A respiração de Scorpius estava rápida e intensa demais para a calmaria de minutos atrás. Enquanto recobrava o ar, chutou alguns pedregulhos para longe, distraindo-se com o movimento.

Ele tornou a falar:

— Não me orgulho de coisas que aconteceram enquanto estive lá. Você talvez não entenda, Rose. Me deram um trabalho como agente-duplo. O que Snape fez na época de Voldemort, sabe? Pois então...

— Você não foi lá... estudar?

— E como você acha que funciona a coisa toda? Hã? — Scorpius deu uma risadinha e balançou a cabeça — Somos treinados com trabalhos reais. Riscos reais.

Havia uma expressão de insegurança no rosto de Scorpius. Como se tentasse decidir o que contar ou não contar para mim. Ele tinha a testa franzida, os olhos apertadíssimos.

— Chegou uma hora que me vi perdido. Eu não sabia mais quem eu era ou devia ser. O que era certo ou errado. Quem era herói ou vilão. Aí eu recebi a correspondência falando de minha mãe. Mas já era tarde demais. Tudo já havia saído do meu controle há muito tempo...

— Scorpius — chamei-o, sem me aguentar de curiosidade e preocupação — Vou lhe fazer uma pergunta e quero sinceridade.

— Vá logo.

— Scorpius — encarei seus olhos, morrendo de medo — Você já matou alguém?

A pergunta pareceu incomodá-lo como um gosto nojento na boca. Ele se remexeu em seu lugar, e seus olhos não conseguiam escolher para onde olhar.

— Já, não é? Esse foi seu crime.

— Não exatamente. Ah... — Scorpius balançou o rosto para um lado e para o outro, e me perguntei se ele não sentia falta de seus cigarros — Vamos por favor parar de falar disso? Eu tinha um cargo, fui agente-duplo. Ponto. Já falamos demais. E você? Não vai embora?

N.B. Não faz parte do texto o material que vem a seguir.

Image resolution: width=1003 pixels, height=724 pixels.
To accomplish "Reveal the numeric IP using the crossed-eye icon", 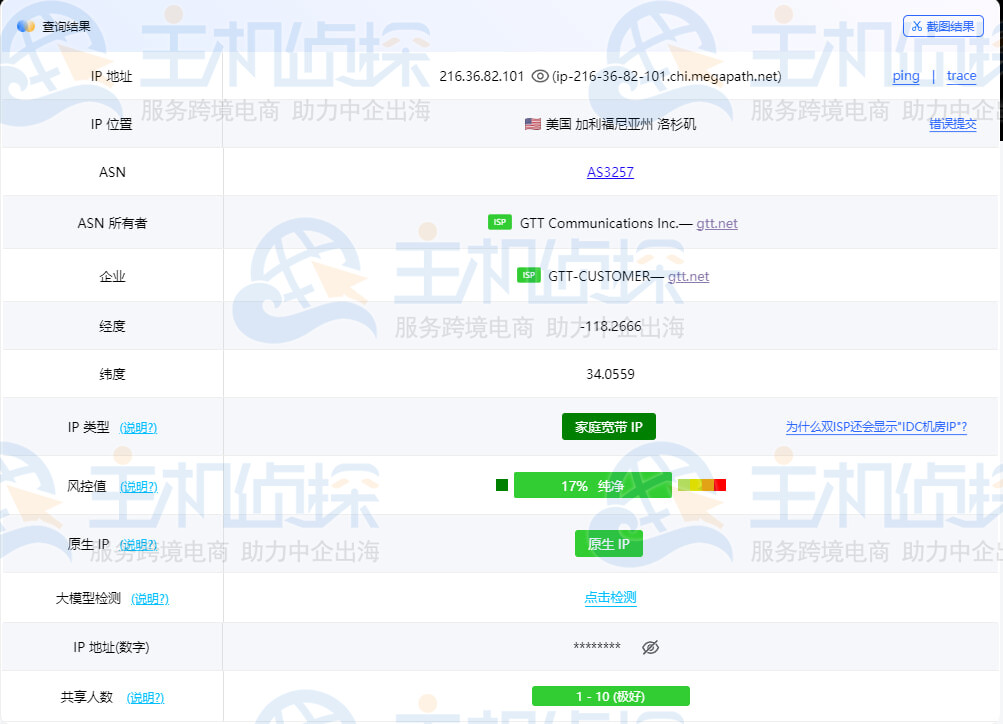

— Espera — franzi a testa, surpresa com seu comentário — Como sabe que não fui condenada?

— Ah, qual é, Rose. Eles nunca deixariam uma condenada aqui sem algemas. E a propósito, por que não a levaram ainda?

— Uma amiga sua lhe deve um favor. Uma dos aurores que guardam Askaban.

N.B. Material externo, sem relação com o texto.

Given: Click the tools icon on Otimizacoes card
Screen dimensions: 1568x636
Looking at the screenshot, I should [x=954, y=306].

— Dulce. A de cabelo roxo.

— Essa mesma.

— Como salvou a vida dela? Sim, ela me contou.

— Aí, Rose, fica para outro dia. Falamos demais por hoje, não acha? Só me deixa descansar em paz.

— Minha presença incomoda?

A pergunta que eu fiz talvez soasse inocente. Mas por dentro, meu coração se despedaçava mais e mais.

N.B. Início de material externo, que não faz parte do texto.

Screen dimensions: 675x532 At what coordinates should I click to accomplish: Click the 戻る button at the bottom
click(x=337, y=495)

— Desistiu de casar comigo? — insisti.

— Não — ele disse simplesmente — Não, Rose, só estou cansado.

Posso estar enganada, mas nesse momento, Scorpius pareceu amolecer um pouco. Isso porque o vi chamar-me com um aceno de cabeça, indicando que eu podia chegar mais perto. E quando eu o fiz, Scorpius recostou-se em meus ombros e começou a me beijar: primeiro o pescoço, o queixo, a boca.

— Uma grande pena essas algemas, não é? — ele brincou, de repente, com sua risada quase de volta.

— Posso dar um jeito nisso — tentei soar displicente, mas ele me olhou parecendo intrigado — Há boatos de que uma última criminosa arrancou as próprias algemas com a força do pensamento e fugiu para achar o marido em Askaban.

Ao ouvir isso, Scorpius riu pra valer. Ele riu de verdade. E eu fiquei feliz em vê-lo esquecer-se da situação em que estávamos, para poder rir como antes.

— Ora, vamos, Senhor M — brinquei, lembrando-me de sua assinatura no convite de casamento — No fundo, você queria, ou melhor, quer, uma lua de mel. Você sabe que quer.

— Tudo bem. Talvez você tenha razão. Coloquei tudo para fora, afinal.

— E não se sinta assim, por favor. Eu entendo você — toquei sua mão fria, aos suspiros — Nunca me senti entre verdadeiros amigos, também. Os verdadeiros estavam na Grifinória. Bem longe de mim.

Scorpius, por incrível que pareça, estava prestando atenção. Continuei:

— Sei que não posso comparar. Que tenho meu irmão, meu pai, minha mãe. Mas eu já o via antes, Scorpius. Eu achava que você não dava a mínima pra mim. Que não queria minha companhia, você sabe.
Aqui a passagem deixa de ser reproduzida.